This guy wanted to be able to weld cool stuff without having to sit there holding a welder for hours at a time, plus he wants to have the welds be of uniform quality. What makes this a "3D printer" is that it uses an X-Y drive rather than an arm with elbow/wrist joints like most robotic welding machines.

dom

Re:Wow

[Charliemopps]

This guy wanted to be able to weld cool stuff without having to sit there holding a welder for hours at a time, plus he wants to have the welds be of uniform quality. What makes this a "3D printer" is that it uses an X-Y drive rather than an arm with elbow/wrist joints like most robotic welding machines.

dom

But that's the thing. If the environment isn't also controlled, the weld will not be of uniform quality. Welding is an art. You have to pay close attention to ambient conditions, the material being used and the settings on your welder. You need more or less Gas pressure, to adjust the gas mix, higher or lower welding speed, and need to change the voltage. You can also reverse the polarity of the weld depending on if you want the puddle to push or pull based on the direction you're welding. When I welded for a living, storms coming would mean I had to re-setup my machine if I was on a big job. I don't know if it was the barometric pressure, temperature or humidity that did it, but it was definitely something we had to deal with. As soon as I'd lift my helmet to make the change (back then there were no auto-dimming helmets) I'd see everyone else in the shop doing the same thing. Moving to someone elses welder meant re-setting it up to, so personal style must have had an effect as well.

On assembly lines they do just that... they control the environment. It's at a relatively constant temperature, humidity and the welding arm is doing the same exact weld over and over again so they operator can program exactly what it's supposed to do. But it's by no means as simple as feeding in a cad file and pressing "weld" You can do that for sure... crappy welds are good for several metric tonnes of force and can hold on a bumper as well as a good weld... but you're not going to get consistent quality or a "Pretty weld"

Re:Wow

At least he's doing something, and not just sitting on Slashdot posting "this sucks".. "that sucks"...

Re:Wow

[jasno]

Cool, sounds like a job for sensors and algorithms.

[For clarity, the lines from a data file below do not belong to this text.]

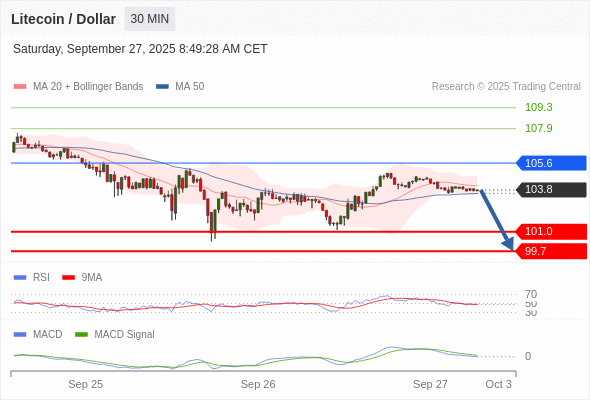Select the 99.7 target price label
This screenshot has width=590, height=400.
tap(551, 251)
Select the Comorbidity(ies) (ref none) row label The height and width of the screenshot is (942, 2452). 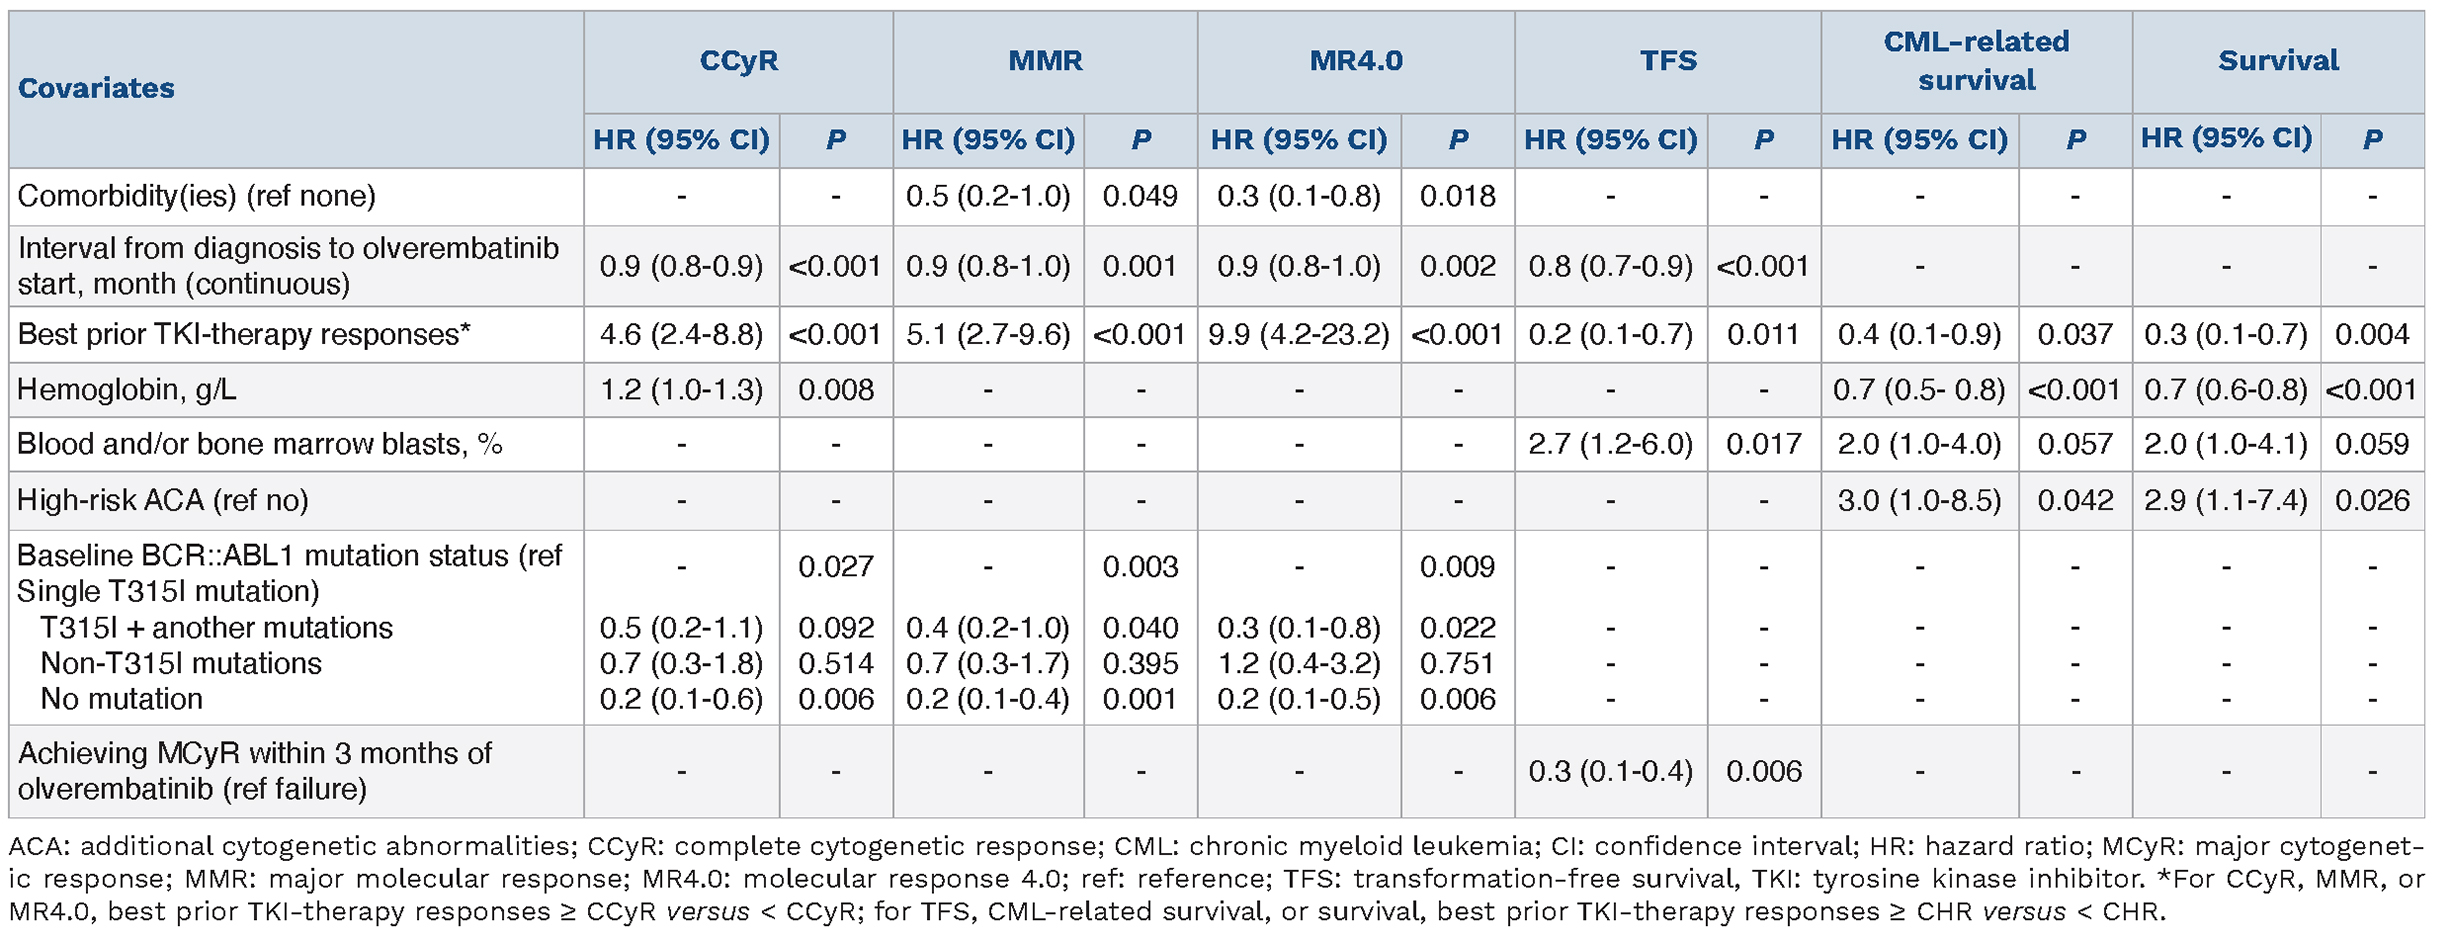point(197,196)
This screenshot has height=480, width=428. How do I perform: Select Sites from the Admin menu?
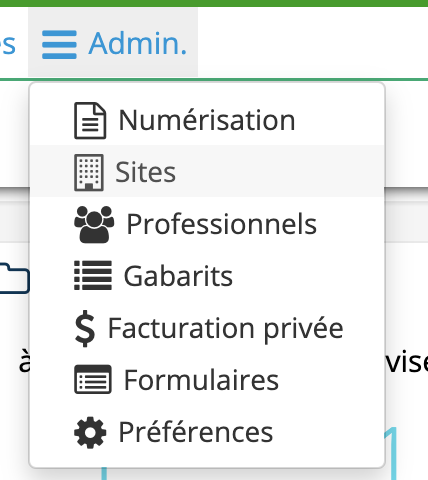pyautogui.click(x=207, y=171)
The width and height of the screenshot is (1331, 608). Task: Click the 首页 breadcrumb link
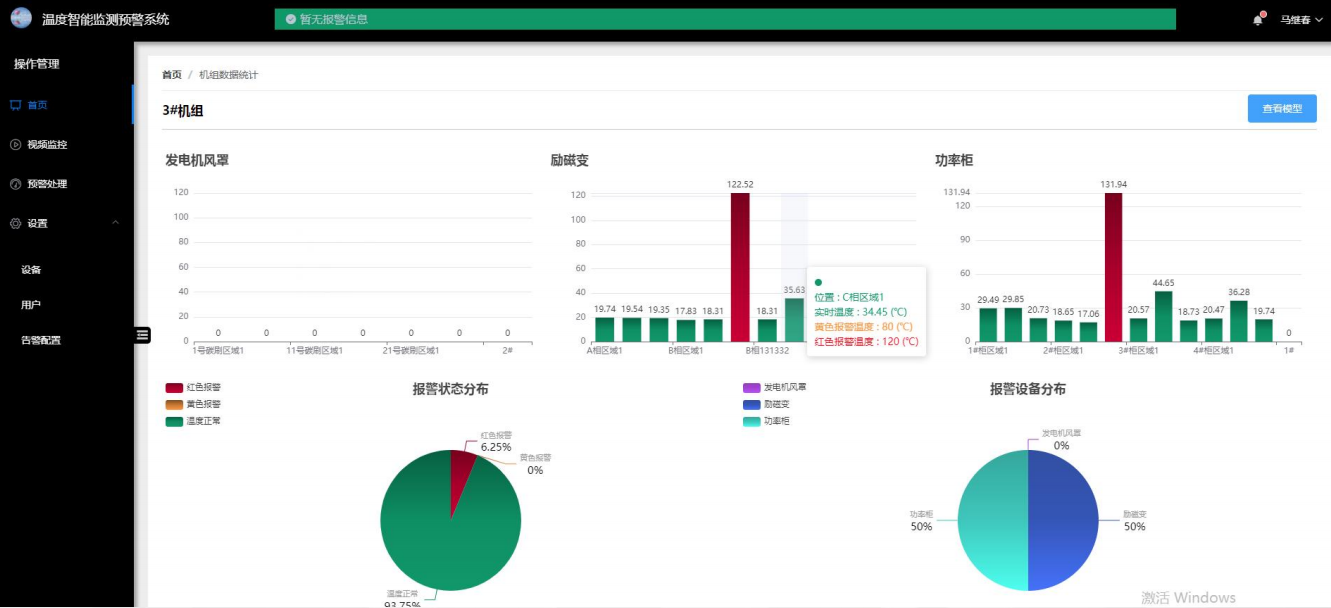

"Anything you can do I can do better..." sung the old computer...

Re:Wow

[newcastlejon]

Welding identical parts with predictable properties in the same places is one thing, and robots are ideal for it*. So long as there's a need for custom fabrication and patching damaged parts there will be work for human welders.

*Probably why many earlier robots were used for just that, although spot-welding rather than arc.

Re:Wow

[Penguinisto]

But that's the thing. If the environment isn't also controlled, the weld will not be of uniform quality.

Depends - I recall welding kits a couple decades ago that used preheat torches and submerged the arc under a pile of powdered flux, which made the environment pretty uniform and automated (at least good enough for x-ray inspection - the parts being welded were steel bridge-beams). The welding kit was a 1/4-ton monster that ran along sections of track, which in turn attached to the steel by way of strong-assed magnets. The operator only had to set the machine up for proper amperage, make sure the flux hopper stayed full, that there was always enough wire on the spools, that the preheat torches had enough gas, knock off the semi-hardened flux once it cooled down, and stop the thing before it reached the end of the track. Mind you, the bead was about an inch thick and two inches wide, but it was incredibly uniform, and you could do multiple passes over the same seam without any grinding in the interim.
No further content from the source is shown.